The sensory contrast between the protagonists is mediated by the motif of the color purple. Annika is associated with this hue, such as when her friend gives her a purple pen, which comes to signify the distinct life force she introduces into Creighton’s perspective. For Creighton, this color becomes inextricably linked to Annika’s identity, acting as an invasive presence that disrupts his controlled environment. When Landon brings him to a BDSM club, Creighton hallucinates Annika’s face on a submissive woman, a projection demonstrating how her presence penetrates his most compartmentalized psychological spaces. Her intrusion into his thoughts destabilizes him, prompting his aggressive texts warning her to stay away. The purple motif underscores the collision between her perceived brightness and his cultivated darkness, highlighting her capacity to breach his psychological defenses even when she is physically absent from his immediate environment.


The narrative’s dark romance conventions crystallize as the protagonists’ interactions transition from verbal warnings to physical encounters, introducing The Interplay of Pain, Pleasure, and Emotional Intimacy.
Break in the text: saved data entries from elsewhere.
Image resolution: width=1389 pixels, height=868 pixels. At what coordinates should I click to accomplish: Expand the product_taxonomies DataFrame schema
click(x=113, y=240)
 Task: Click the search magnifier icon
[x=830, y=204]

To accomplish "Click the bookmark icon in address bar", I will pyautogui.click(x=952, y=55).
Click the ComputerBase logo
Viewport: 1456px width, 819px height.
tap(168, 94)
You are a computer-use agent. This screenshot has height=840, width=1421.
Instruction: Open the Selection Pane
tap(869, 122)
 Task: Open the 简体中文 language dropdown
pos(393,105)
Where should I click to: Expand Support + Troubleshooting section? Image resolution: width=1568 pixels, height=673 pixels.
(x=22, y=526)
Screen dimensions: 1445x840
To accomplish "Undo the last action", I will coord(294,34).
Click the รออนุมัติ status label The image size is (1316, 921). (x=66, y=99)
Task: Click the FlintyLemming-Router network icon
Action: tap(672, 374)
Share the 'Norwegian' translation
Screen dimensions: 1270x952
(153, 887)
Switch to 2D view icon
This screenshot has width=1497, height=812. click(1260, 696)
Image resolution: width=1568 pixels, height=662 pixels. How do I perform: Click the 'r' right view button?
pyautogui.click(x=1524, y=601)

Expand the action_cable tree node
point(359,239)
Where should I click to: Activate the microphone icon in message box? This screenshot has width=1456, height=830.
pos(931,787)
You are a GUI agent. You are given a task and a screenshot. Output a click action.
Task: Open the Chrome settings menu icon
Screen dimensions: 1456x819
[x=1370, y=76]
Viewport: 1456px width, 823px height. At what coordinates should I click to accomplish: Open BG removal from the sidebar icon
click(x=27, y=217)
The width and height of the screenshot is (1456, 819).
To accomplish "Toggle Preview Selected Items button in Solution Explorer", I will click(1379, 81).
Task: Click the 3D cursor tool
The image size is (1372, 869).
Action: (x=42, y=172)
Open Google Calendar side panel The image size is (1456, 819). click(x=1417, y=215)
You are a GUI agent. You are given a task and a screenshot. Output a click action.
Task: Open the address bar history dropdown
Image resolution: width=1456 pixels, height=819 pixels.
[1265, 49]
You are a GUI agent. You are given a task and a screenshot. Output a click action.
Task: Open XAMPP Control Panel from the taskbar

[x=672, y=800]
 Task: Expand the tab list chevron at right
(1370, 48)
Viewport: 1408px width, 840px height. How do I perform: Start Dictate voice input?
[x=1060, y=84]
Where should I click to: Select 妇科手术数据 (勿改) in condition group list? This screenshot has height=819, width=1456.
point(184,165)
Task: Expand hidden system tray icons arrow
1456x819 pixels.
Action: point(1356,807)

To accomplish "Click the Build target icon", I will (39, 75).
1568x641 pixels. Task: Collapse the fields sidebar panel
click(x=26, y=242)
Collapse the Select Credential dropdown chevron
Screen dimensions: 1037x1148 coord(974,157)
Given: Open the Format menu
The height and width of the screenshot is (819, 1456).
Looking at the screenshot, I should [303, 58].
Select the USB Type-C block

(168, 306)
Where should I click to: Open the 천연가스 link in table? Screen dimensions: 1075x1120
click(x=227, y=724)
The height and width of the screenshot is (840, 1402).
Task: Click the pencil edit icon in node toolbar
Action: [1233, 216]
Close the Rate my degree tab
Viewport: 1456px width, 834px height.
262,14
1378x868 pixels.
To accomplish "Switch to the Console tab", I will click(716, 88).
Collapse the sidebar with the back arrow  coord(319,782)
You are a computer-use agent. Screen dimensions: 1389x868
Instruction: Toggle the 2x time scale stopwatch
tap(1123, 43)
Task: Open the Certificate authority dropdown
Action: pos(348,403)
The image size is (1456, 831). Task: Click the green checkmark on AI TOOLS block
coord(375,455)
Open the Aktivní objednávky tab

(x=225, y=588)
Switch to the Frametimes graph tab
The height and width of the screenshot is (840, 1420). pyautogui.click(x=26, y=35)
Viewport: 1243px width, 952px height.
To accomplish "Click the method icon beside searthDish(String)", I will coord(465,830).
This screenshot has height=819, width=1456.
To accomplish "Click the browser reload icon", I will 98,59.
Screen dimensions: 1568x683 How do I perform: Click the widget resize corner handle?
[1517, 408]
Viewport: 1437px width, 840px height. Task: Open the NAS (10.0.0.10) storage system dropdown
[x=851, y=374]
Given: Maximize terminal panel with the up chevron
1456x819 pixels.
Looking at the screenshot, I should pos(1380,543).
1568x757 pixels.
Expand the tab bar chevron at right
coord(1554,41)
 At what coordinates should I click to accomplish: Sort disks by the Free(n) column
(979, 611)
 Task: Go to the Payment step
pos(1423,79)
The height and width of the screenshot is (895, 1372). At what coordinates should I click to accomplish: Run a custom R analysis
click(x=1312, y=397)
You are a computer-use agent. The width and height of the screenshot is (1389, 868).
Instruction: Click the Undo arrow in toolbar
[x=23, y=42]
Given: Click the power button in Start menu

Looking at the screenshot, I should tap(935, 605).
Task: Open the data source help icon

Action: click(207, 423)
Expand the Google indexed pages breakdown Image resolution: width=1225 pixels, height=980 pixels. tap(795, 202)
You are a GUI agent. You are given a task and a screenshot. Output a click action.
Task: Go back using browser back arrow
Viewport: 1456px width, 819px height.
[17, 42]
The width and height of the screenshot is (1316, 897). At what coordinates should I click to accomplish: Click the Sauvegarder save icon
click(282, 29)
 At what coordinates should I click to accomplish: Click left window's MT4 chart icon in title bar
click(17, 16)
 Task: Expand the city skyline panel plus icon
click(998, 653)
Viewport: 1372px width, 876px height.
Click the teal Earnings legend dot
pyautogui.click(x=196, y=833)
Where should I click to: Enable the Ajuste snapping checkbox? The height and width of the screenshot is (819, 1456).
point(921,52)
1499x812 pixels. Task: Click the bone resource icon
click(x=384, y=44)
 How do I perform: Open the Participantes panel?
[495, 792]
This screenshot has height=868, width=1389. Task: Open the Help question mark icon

Creighton explicitly signals his sadomasochistic inclinations by warning Annika of his “deviant tastes and violent tendencies” (30). When Annika deliberately defies him by selecting Brandon as her fake boyfriend, Creighton retaliates by cornering her in a storage room. In this sequence, physical pain becomes a conduit for sexual arousal, leading to Annika’s first orgasm. The punishment uncovers Annika’s latent desires and forces her to confront the physiological reality of her attraction to his dominance. This scene establishes a foundational tension in their relationship, demonstrating how pain can foster a deeper connection by unveiling vulnerabilities and encouraging personal exploration.


This encounter also initiates the theme of Consent as a Continuous Negotiation of Power. Initially, Creighton’s actions appear as unilateral exercises of dominance. He leverages his imposing physical presence to issue commands, seeking to dictate Annika’s choices. However, Annika actively resists this control by publicly choosing Brandon in a direct challenge to his authority. While the resulting physical punishment is framed as discipline, its execution relies on Annika’s physical and psychological compliance. Her whispered pleas and arousal complicate the power dynamic, shifting the encounter from a simple assault to a boundary-testing exploration of their mutual desires. This interplay suggests that within their nascent relationship, submission is a fluid exchange, setting the stage for an ongoing renegotiation of boundaries as their connection deepens throughout subsequent chapters.